:: Prompt ::
Go through the data and copy every line exactly, but not the images.

(Stored data entries)
++++++++

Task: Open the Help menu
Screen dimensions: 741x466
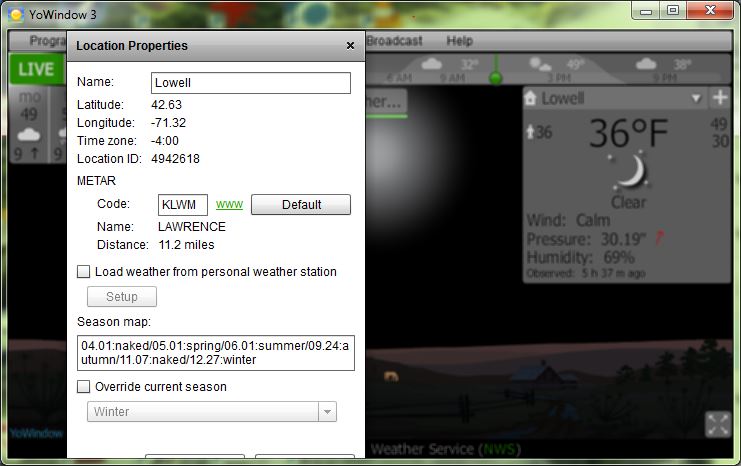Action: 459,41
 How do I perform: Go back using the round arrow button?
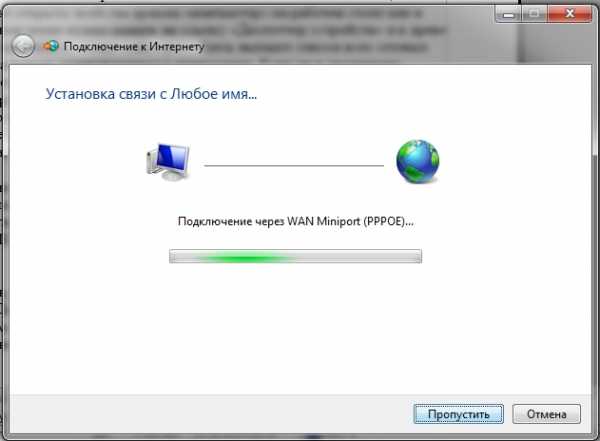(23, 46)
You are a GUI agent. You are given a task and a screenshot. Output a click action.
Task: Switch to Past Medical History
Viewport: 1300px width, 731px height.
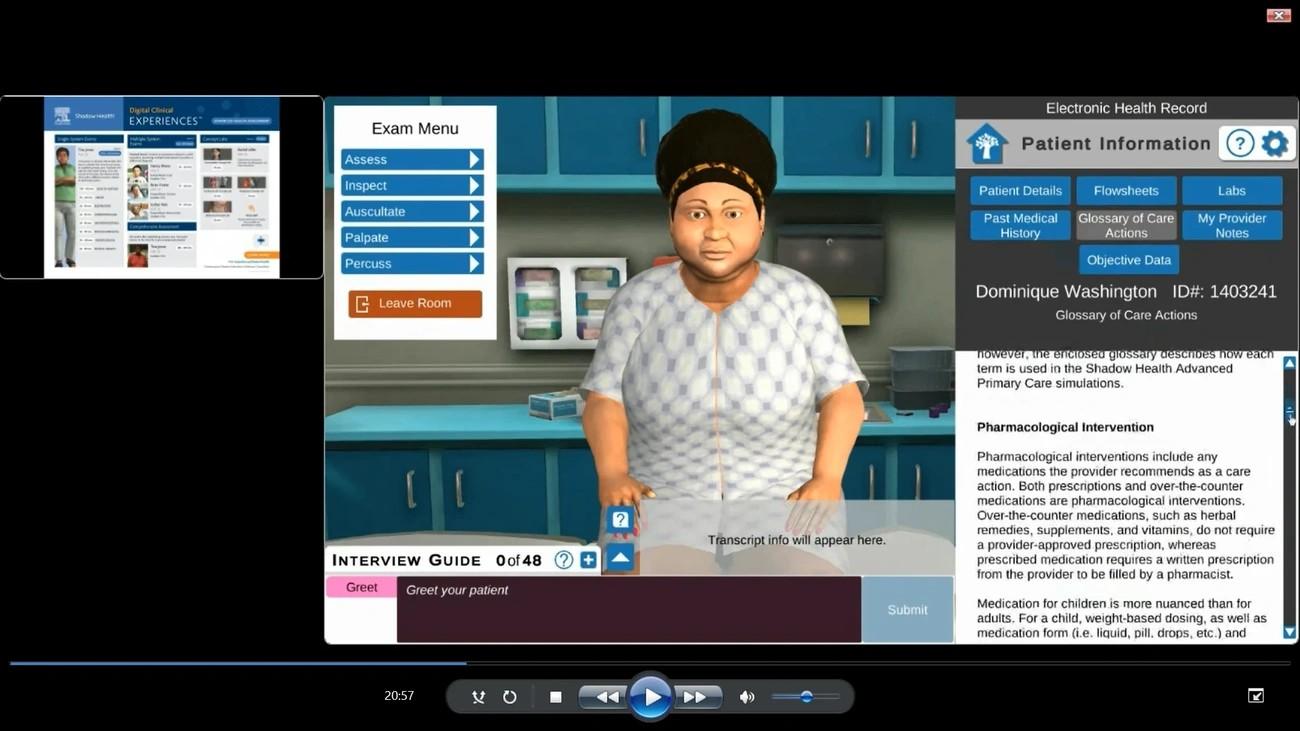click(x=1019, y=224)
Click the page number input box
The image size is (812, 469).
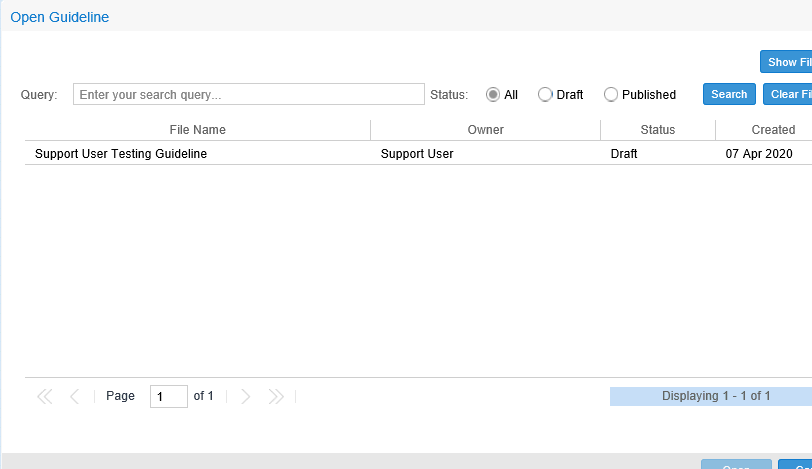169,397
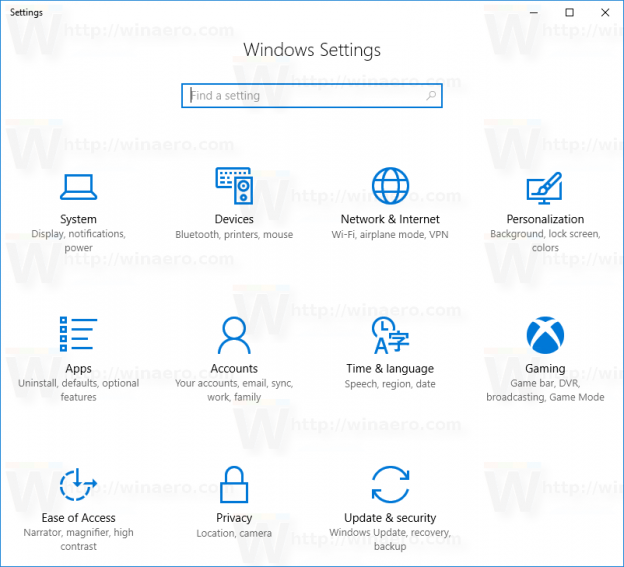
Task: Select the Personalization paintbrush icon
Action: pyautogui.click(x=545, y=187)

++++++++

:: Completed task ::
Task: Open the Help menu
Screen dimensions: 741x466
Action: 459,41
 How do I perform: Go back using the round arrow button?
(23, 46)
You are a GUI agent. You are given a task and a screenshot. Output a click action.
Task: Switch to Past Medical History
Viewport: 1300px width, 731px height.
click(x=1019, y=224)
Click the page number input box
The image size is (812, 469).
169,397
Task: Select the Personalization paintbrush icon
Action: pyautogui.click(x=545, y=187)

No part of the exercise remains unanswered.